Wherever the string "agent" turns up in the data, copy the whole line.

** THE RECORDS follows **

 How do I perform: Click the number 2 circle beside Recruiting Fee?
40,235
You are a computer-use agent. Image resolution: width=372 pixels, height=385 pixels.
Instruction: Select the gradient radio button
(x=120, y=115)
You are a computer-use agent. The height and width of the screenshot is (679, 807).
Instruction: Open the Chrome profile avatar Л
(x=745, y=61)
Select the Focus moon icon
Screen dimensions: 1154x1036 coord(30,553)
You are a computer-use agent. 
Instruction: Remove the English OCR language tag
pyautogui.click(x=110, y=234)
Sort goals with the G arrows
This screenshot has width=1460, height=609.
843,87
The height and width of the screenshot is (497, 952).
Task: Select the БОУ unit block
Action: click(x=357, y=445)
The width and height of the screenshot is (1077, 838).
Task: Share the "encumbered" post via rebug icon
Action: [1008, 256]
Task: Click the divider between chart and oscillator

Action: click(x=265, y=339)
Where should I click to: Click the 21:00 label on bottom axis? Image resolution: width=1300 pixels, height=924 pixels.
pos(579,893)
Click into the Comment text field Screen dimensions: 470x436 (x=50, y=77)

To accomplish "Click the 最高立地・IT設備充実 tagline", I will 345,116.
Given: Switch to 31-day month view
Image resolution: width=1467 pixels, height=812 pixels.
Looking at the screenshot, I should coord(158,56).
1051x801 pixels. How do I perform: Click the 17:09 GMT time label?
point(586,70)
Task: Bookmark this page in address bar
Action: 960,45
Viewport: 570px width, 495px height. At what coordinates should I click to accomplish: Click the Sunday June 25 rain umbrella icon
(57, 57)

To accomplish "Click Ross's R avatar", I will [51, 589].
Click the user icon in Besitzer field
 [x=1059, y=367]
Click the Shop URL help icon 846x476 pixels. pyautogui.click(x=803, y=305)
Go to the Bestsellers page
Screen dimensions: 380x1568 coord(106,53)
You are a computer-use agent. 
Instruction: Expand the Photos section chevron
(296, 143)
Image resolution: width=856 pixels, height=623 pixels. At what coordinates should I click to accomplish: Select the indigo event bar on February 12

** End of THE RECORDS **

**RESPONSE AREA:**
You are a computer-use agent. Image resolution: width=372 pixels, height=385 pixels.
You are a computer-use agent. The height and width of the screenshot is (679, 807).
You are a computer-use agent. 
You are a computer-use agent. 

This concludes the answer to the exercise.